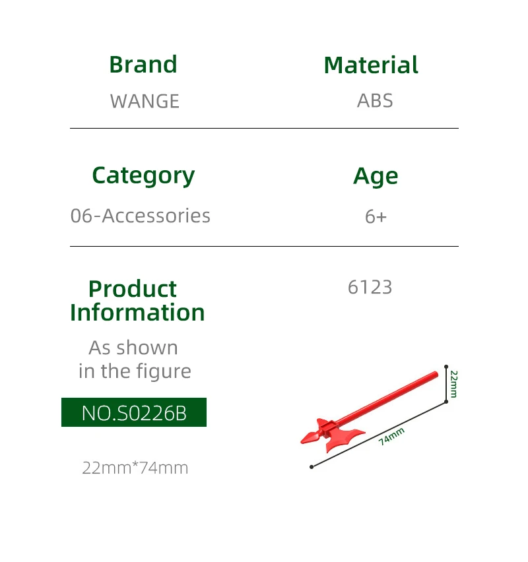
Task: Click the divider line below WANGE
Action: click(264, 128)
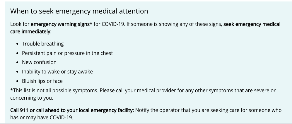Screen dimensions: 292x124
Task: Click 'has or may have COVID-19.' text
Action: coord(42,118)
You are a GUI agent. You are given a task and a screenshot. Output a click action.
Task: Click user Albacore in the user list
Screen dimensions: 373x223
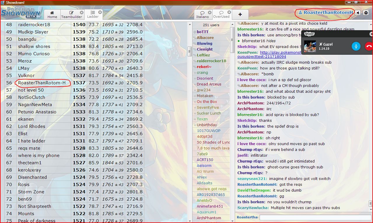click(x=205, y=38)
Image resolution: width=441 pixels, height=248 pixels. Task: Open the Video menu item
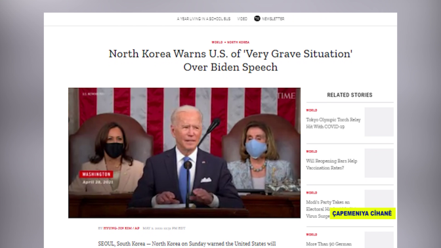pyautogui.click(x=242, y=19)
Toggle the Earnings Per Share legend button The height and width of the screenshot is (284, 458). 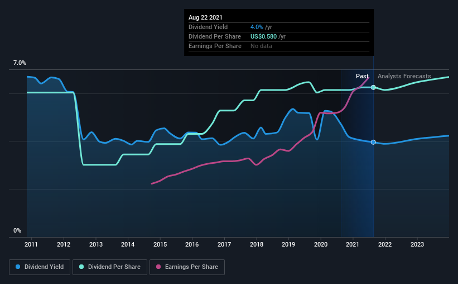[187, 267]
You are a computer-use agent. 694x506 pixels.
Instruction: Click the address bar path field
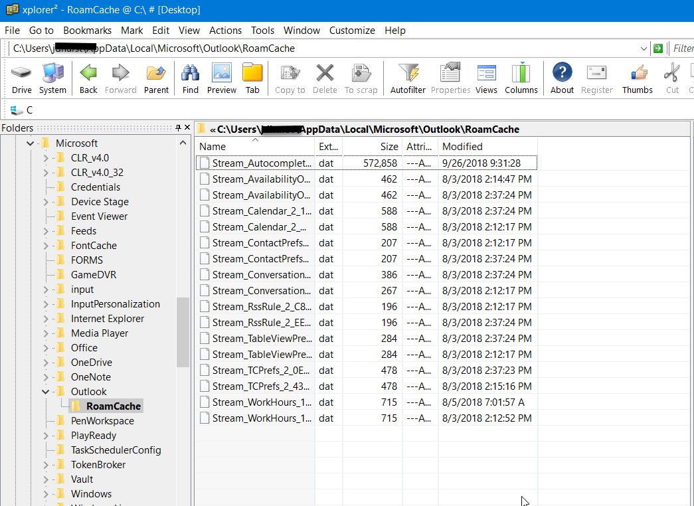click(x=332, y=48)
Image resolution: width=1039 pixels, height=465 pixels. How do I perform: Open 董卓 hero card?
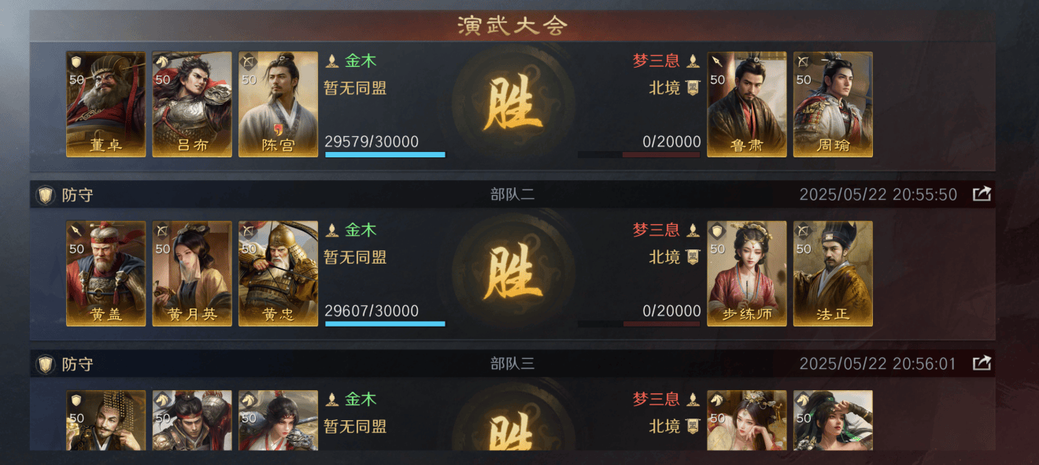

· · · · ·

Required action | A word-for-word copy of the lines from the one with "You are a computer-use agent. 694x506 pixels." through the final line of the listing above is the whole answer, and it contains no pictures.

Solution to the exercise |
You are a computer-use agent. 694x506 pixels.
Instruction: Click the address bar path field
click(x=332, y=48)
Image resolution: width=1039 pixels, height=465 pixels. How do I perform: Open 董卓 hero card?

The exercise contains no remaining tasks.